Extrapulmonary tuberculosis (TB) is known to occur in the musculoskeletal system, including the elbow joints. These cases are rarely found because the signs and symptoms are not specific to extrapulmonary TB or other diseases. We report a case of a 24-year-old male, who complained about pain in his left elbow and noticed swelling. Initially, he complained about pain all over his left arm, after several reflexology massages to alleviate his toothache. However, instead of seeking medical treatment, he visited a traditional massage therapist every week without improvement in his left arm pain including his left elbow for almost one year. Examination showed skin perforation with discharge. He also had fever during the first few days when the elbow became swollen. Weight loss and a decreased appetite were also noticed by the patient. The patient went to the orthopedic department and underwent surgery.
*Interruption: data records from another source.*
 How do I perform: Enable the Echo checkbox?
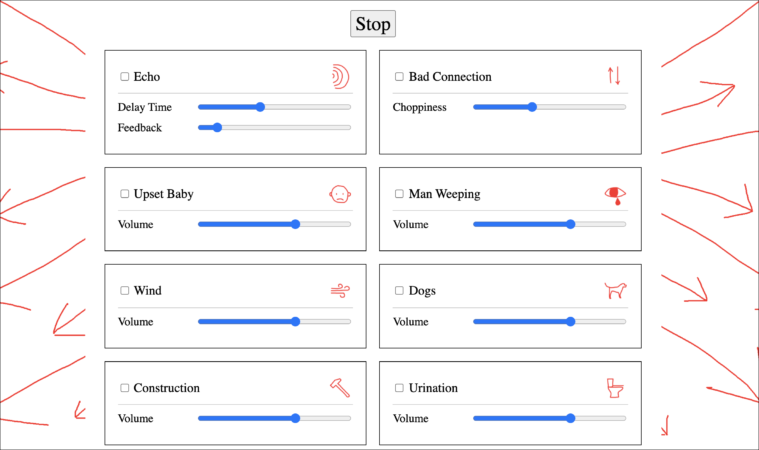tap(124, 76)
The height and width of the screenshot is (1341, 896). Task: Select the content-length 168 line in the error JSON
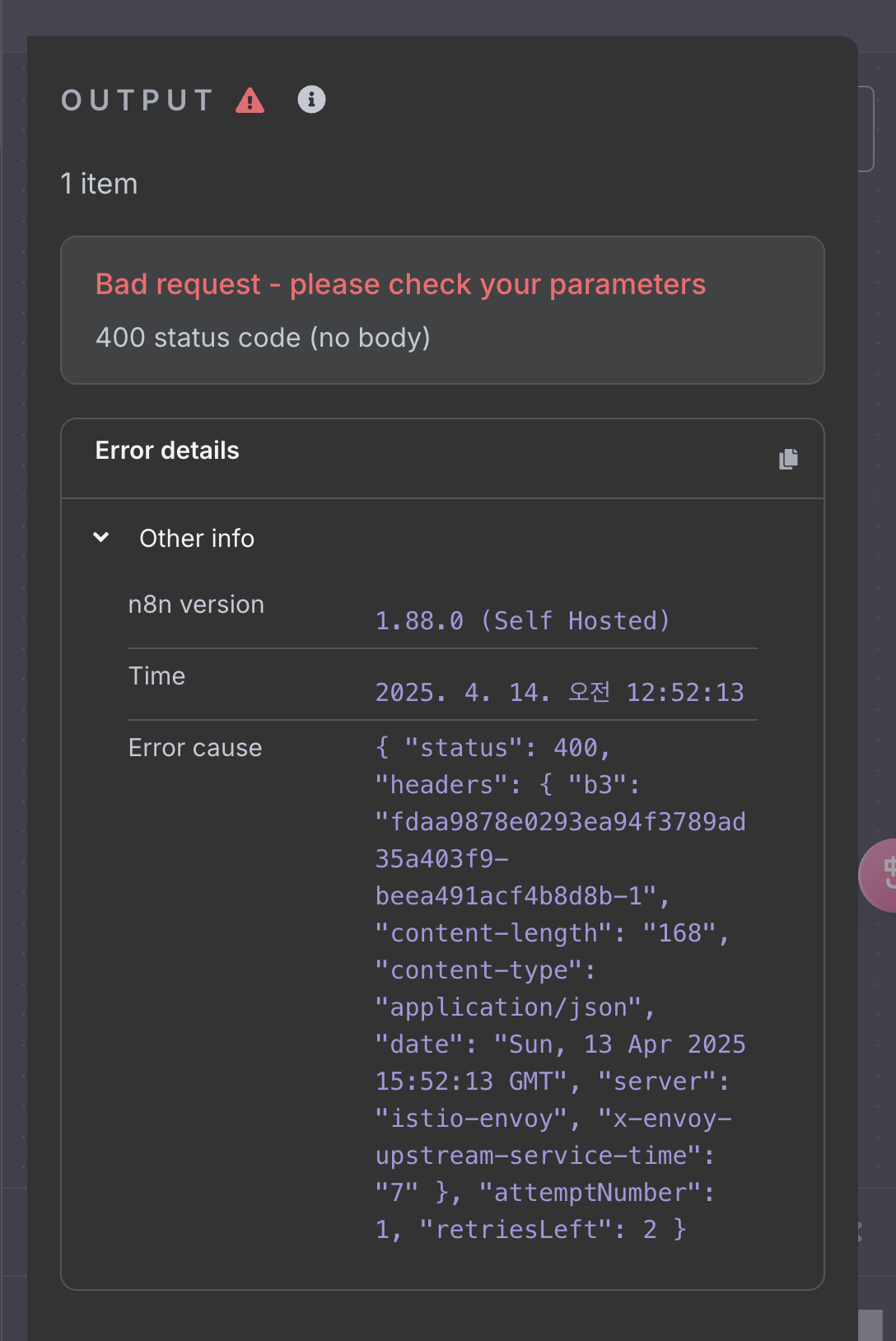point(553,933)
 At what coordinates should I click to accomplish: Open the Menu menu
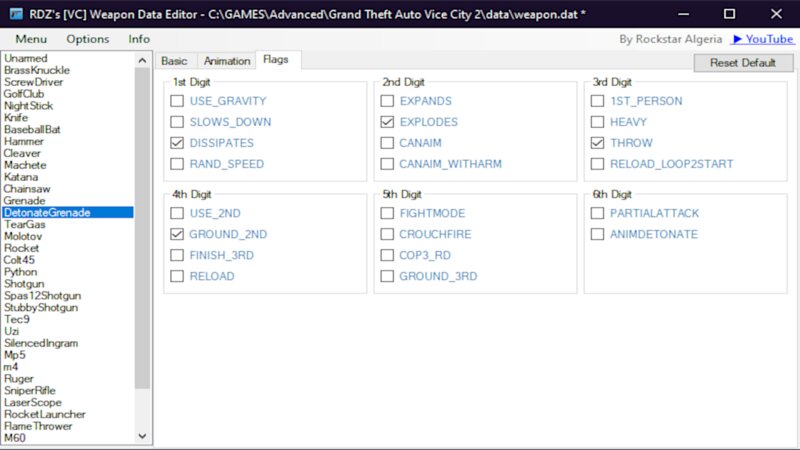click(x=31, y=39)
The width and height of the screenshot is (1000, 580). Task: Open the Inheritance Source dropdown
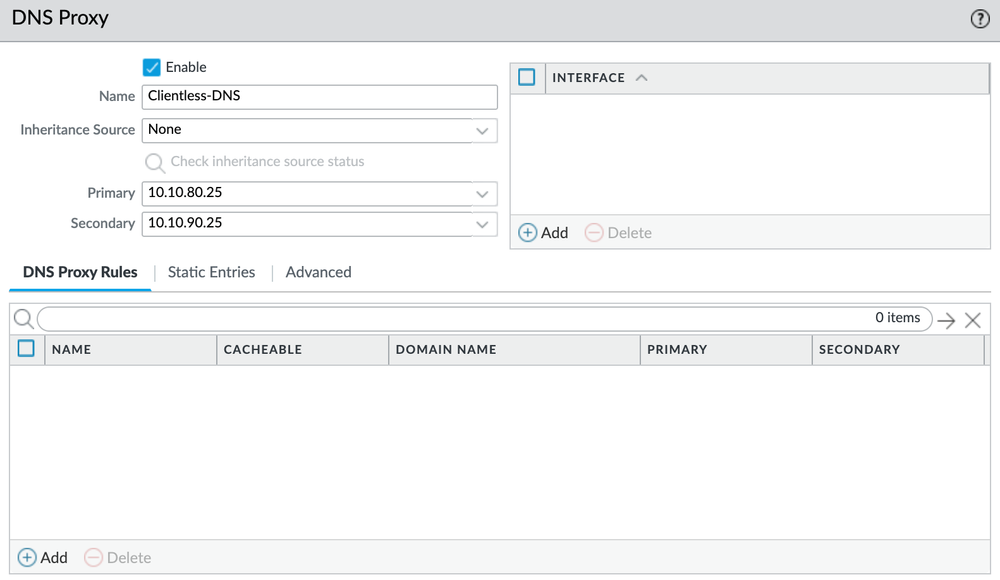[x=482, y=130]
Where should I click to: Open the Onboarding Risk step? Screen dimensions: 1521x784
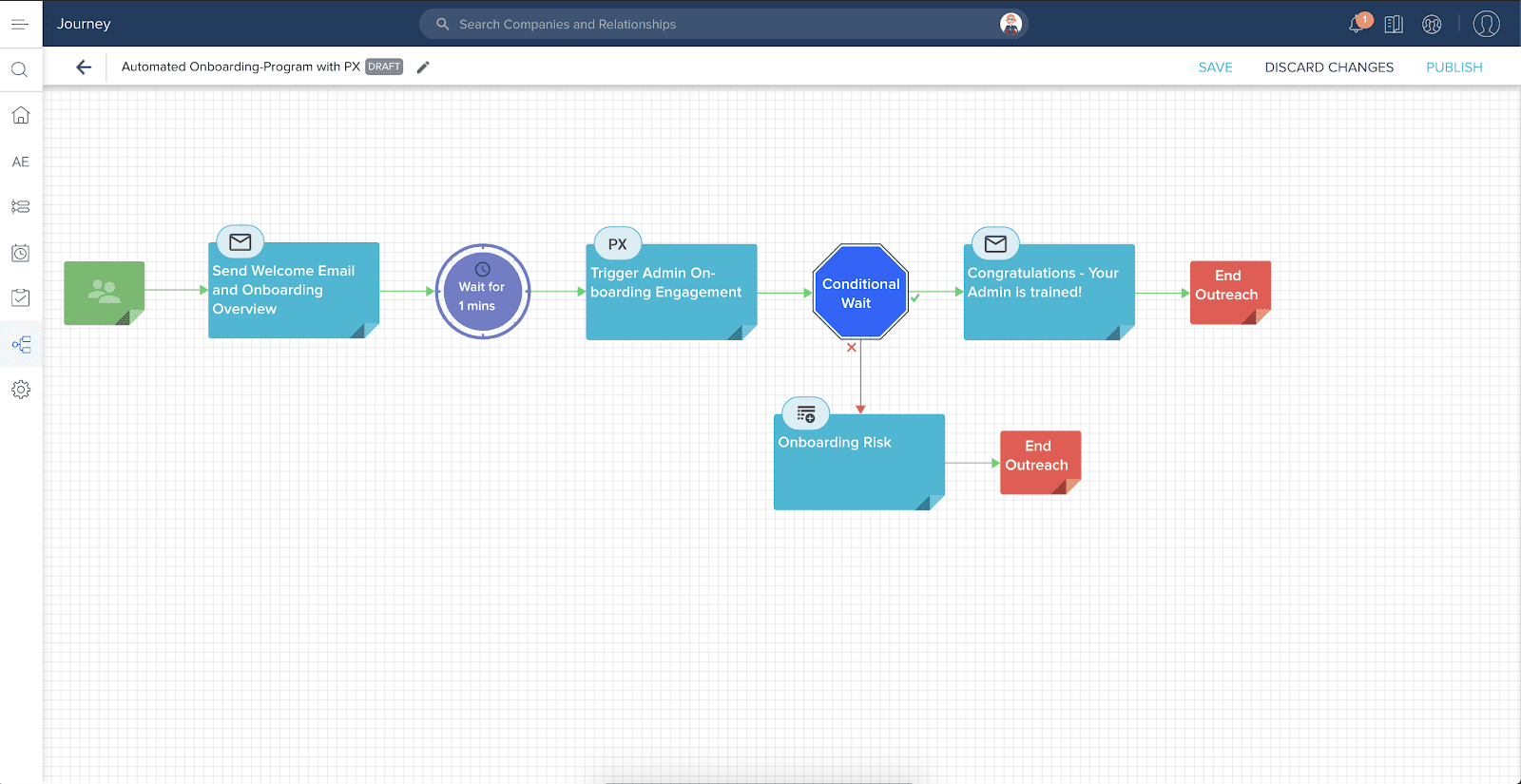point(858,462)
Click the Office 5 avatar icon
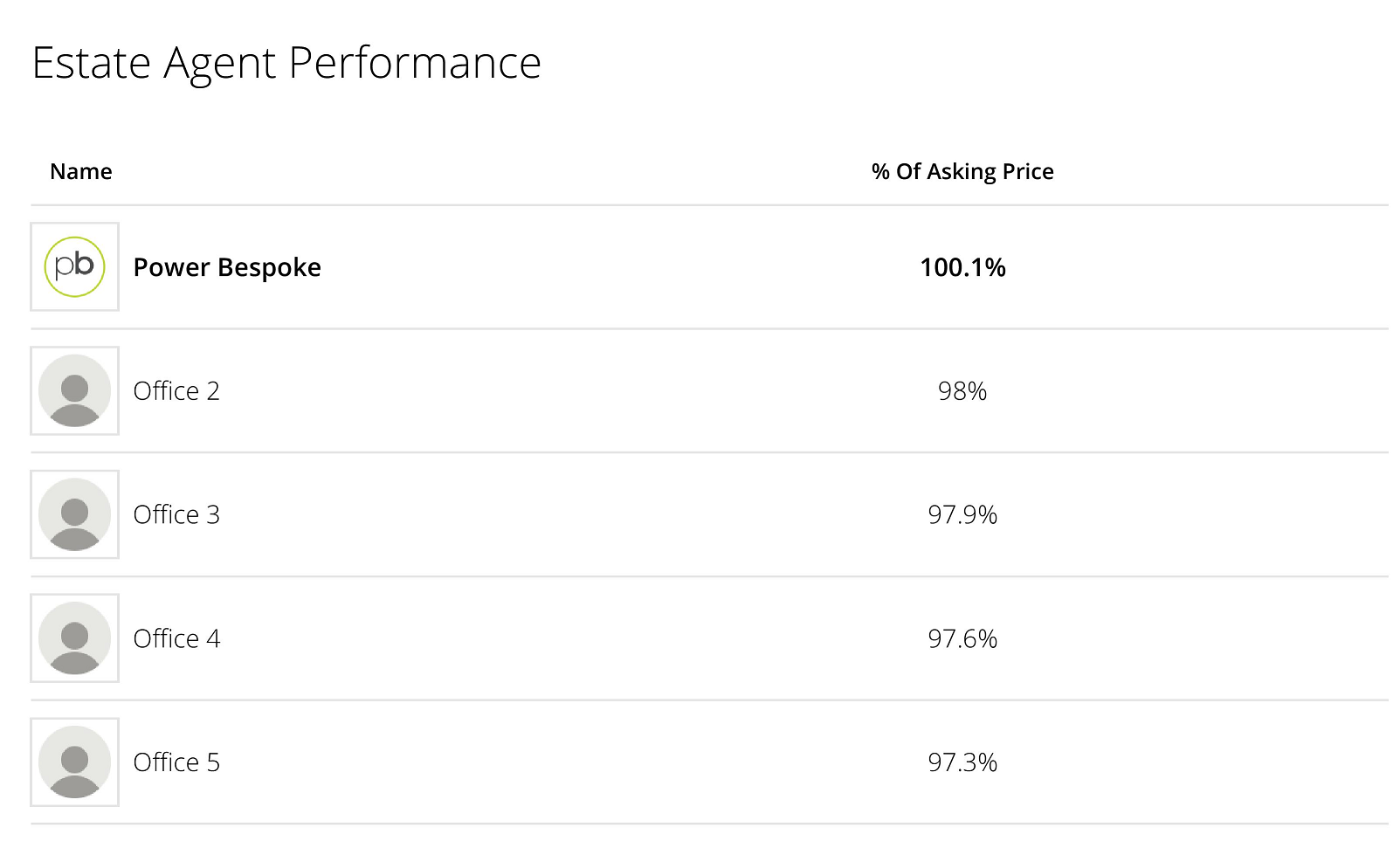Image resolution: width=1400 pixels, height=841 pixels. pos(75,762)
Radiological examination indicated bone erosion on the left humerus and radius, while posteroanterior chest X-ray did not show any abnormality. Histopathological examinations from biopsy and fluid aspiration showed granulomas and datia Langhans cells. Mycobacterium tuberculosis was found on acid-fast bacteria smear and culture. The patient was administered multidrug tuberculosis therapy, which consisted of two months of an intensive phase and seven months of a continuation phase, in accordance with the World Health Organization’s guidelines for extrapulmonary tuberculosis treatment. He has currently undergone the continuation phase of the treatment and his condition has improved. Early detection of tuberculosis of the elbow can prevent damage to joint structure and impairment of joint function.